→ **Entries**
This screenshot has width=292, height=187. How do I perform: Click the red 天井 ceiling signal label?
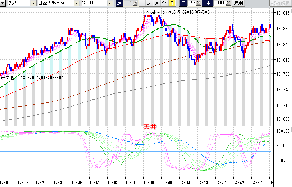point(150,127)
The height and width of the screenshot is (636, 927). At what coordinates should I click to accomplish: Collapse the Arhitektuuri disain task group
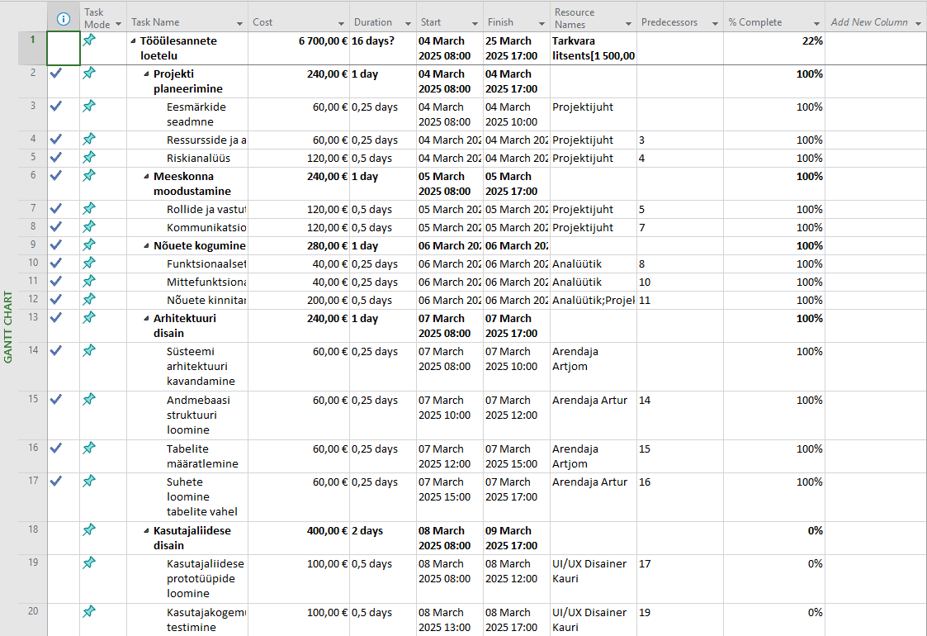pos(146,319)
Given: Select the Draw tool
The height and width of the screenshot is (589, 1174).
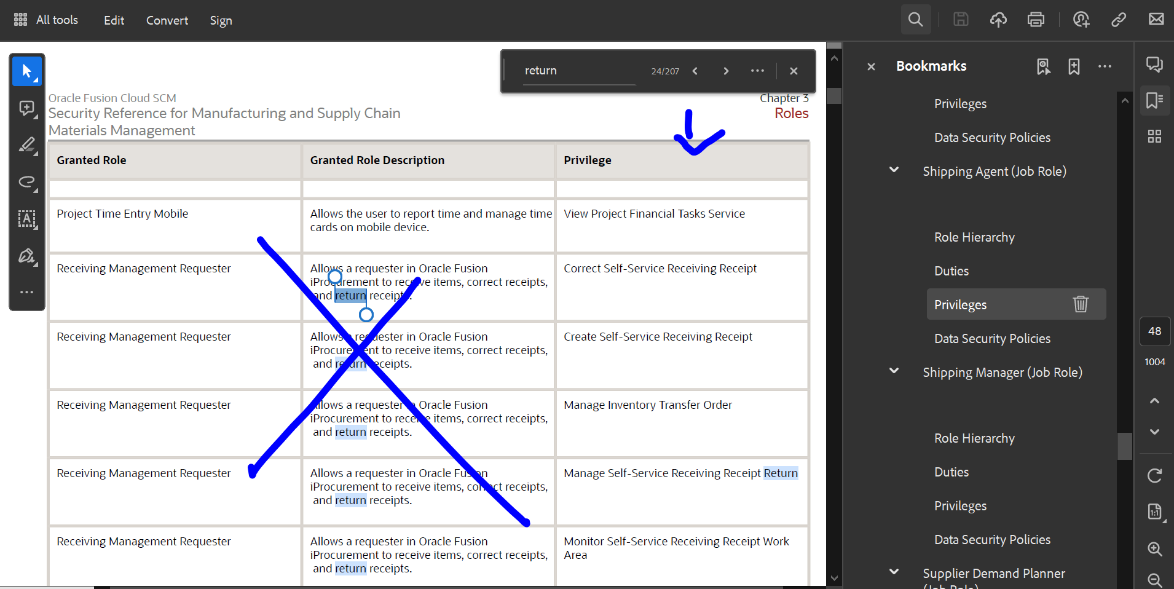Looking at the screenshot, I should (27, 182).
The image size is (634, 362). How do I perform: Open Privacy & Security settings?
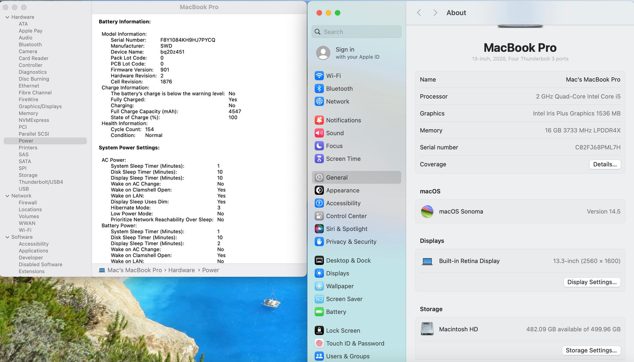(x=351, y=242)
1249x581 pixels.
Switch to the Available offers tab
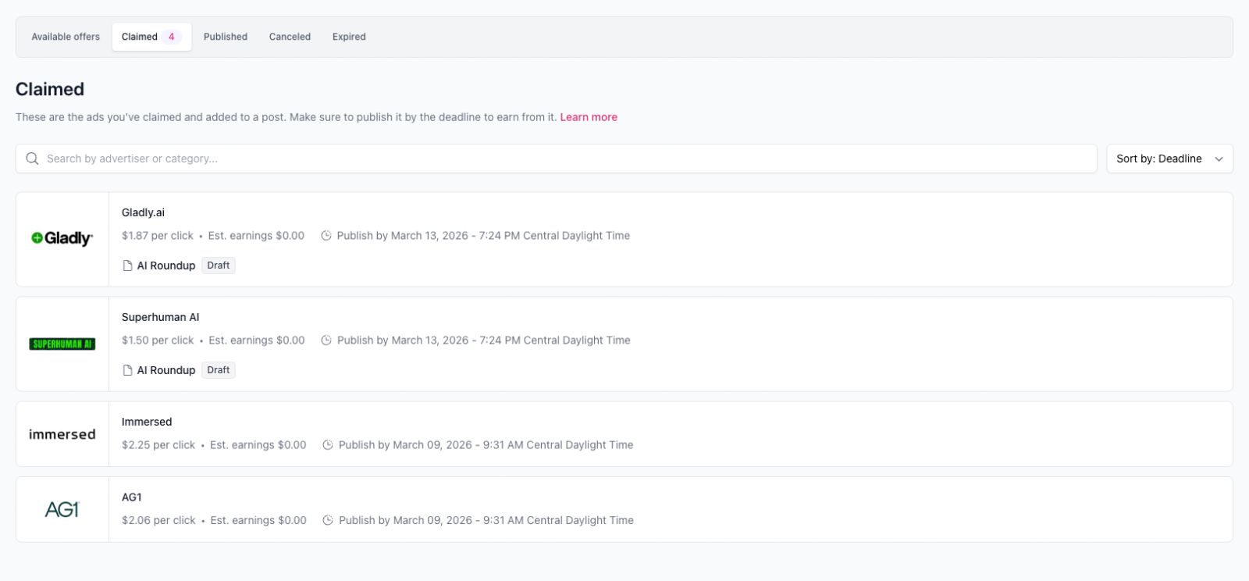point(66,37)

→ **Exercise**
Copy every one of the records above word for word, leaving out the pictures.

→ **Output of the task**
This screenshot has width=292, height=187. How do I perform: Click the red 天井 ceiling signal label?
point(150,127)
The height and width of the screenshot is (636, 927). At what coordinates should I click to accomplish: Collapse the Arhitektuuri disain task group
pos(146,319)
Given: Select the Draw tool
The height and width of the screenshot is (589, 1174).
Looking at the screenshot, I should (27, 182).
The image size is (634, 362). How do I perform: Open Privacy & Security settings?
(x=351, y=242)
1249x581 pixels.
Switch to the Available offers tab
point(66,37)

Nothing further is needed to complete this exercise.